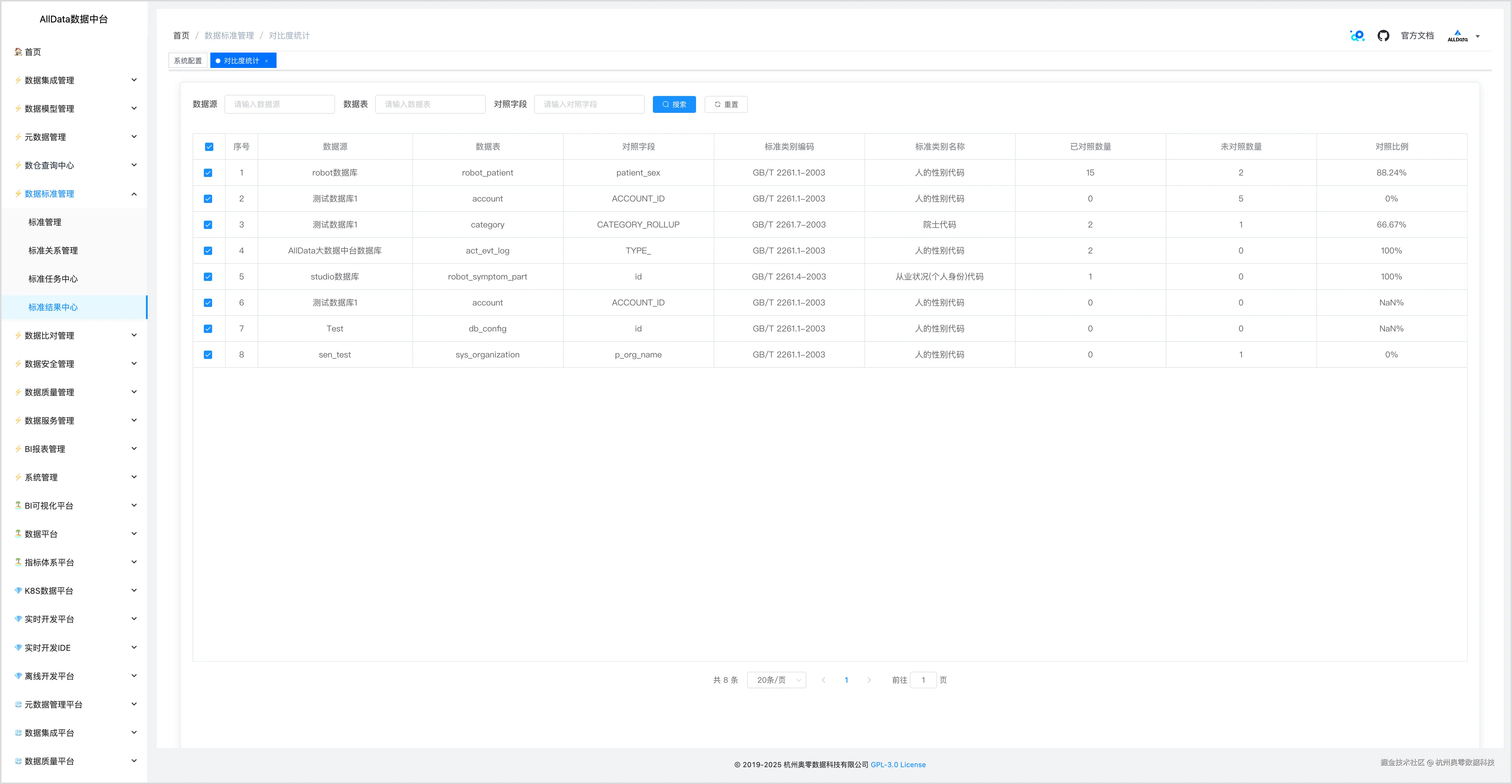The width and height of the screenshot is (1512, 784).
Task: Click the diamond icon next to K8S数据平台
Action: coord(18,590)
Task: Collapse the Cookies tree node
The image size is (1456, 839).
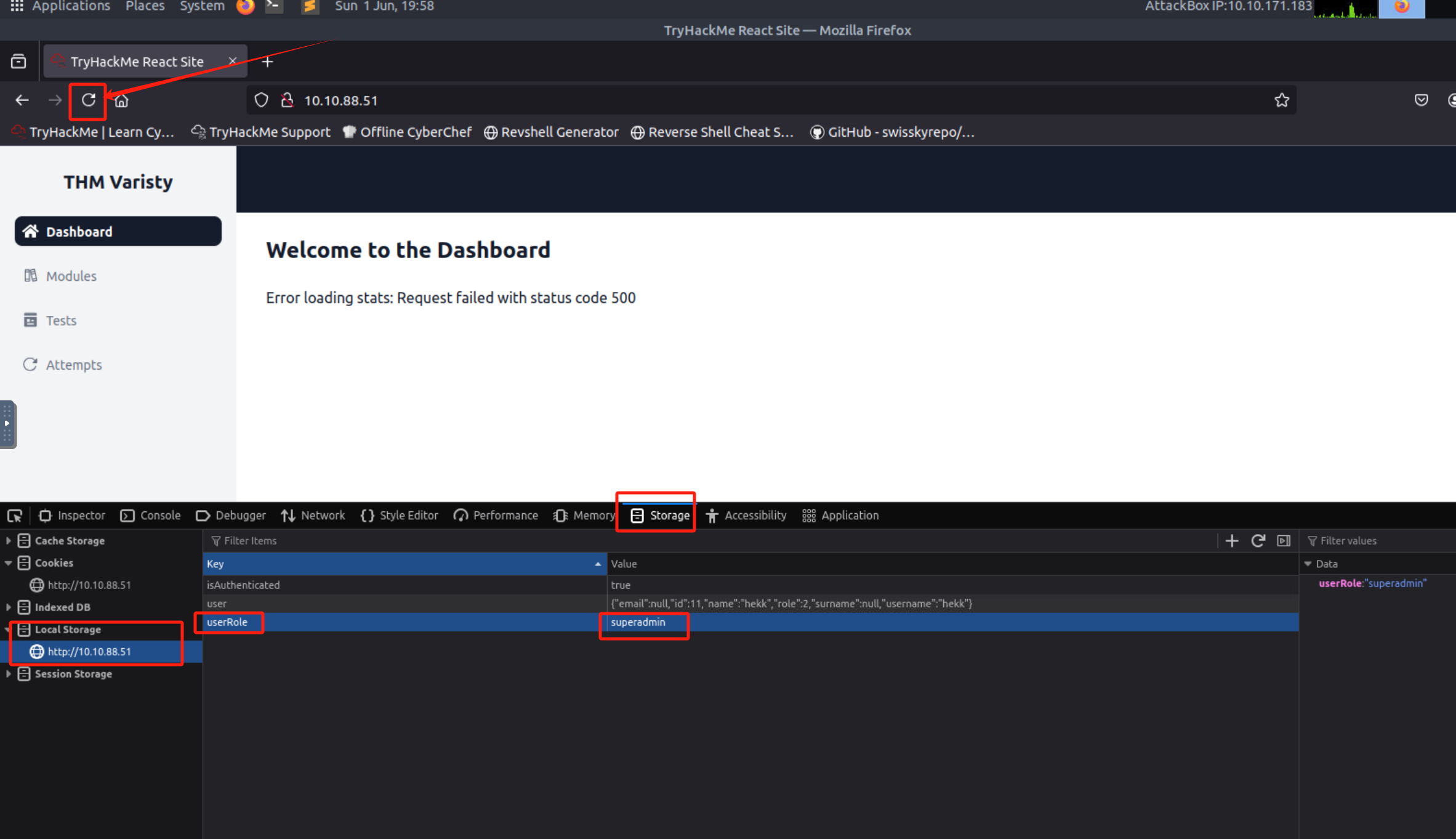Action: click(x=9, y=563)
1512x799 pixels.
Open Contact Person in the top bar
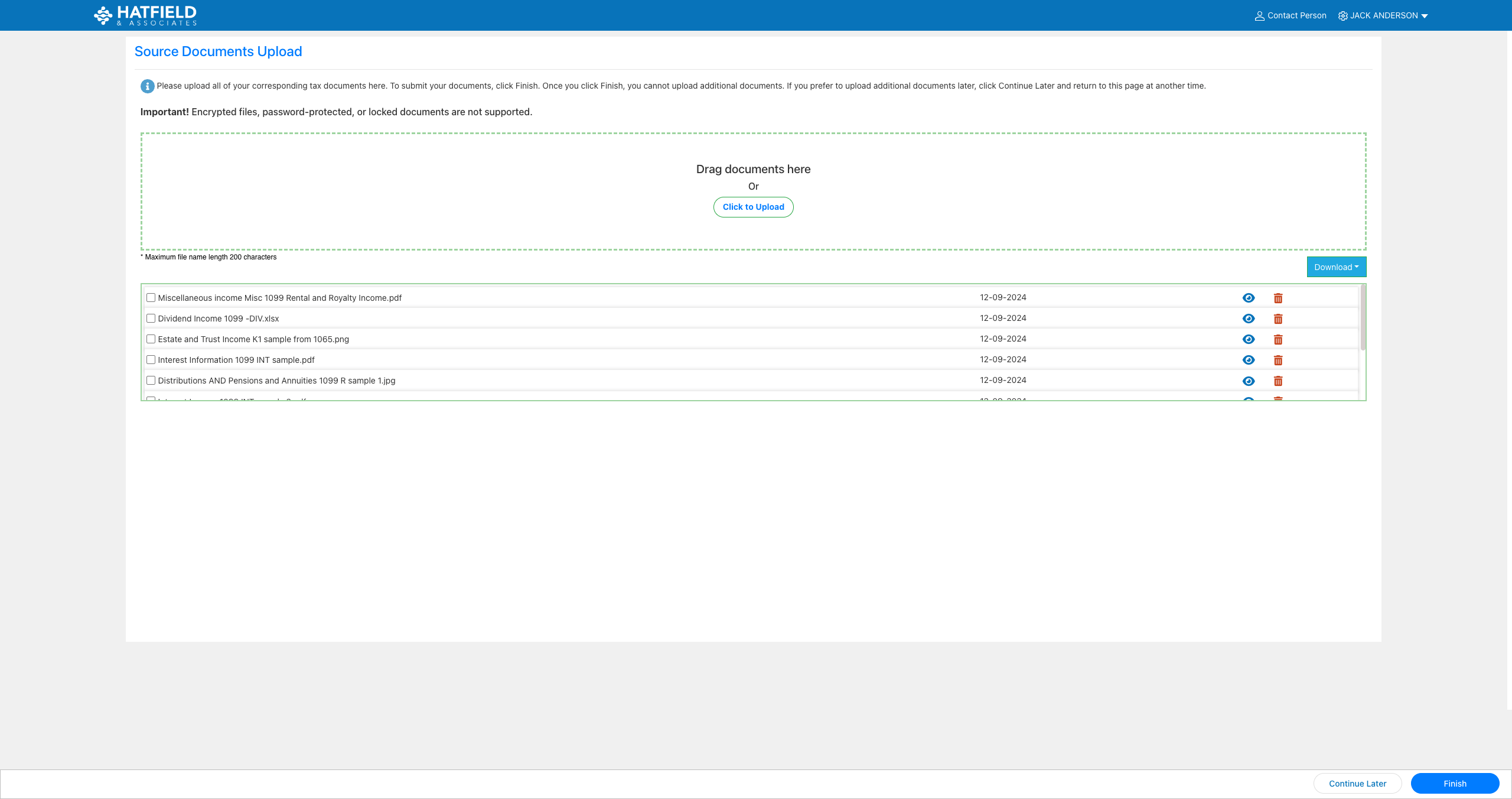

> [Requirement] Begin with the line containing "Task: Collapse the Cookies tree node", stop at the last line of the records above, and copy every line in between exactly, both ends included, with no pictures.

> [Result for this exercise]
Task: Collapse the Cookies tree node
The image size is (1456, 839).
Action: click(x=9, y=563)
1512x799 pixels.
Open Contact Person in the top bar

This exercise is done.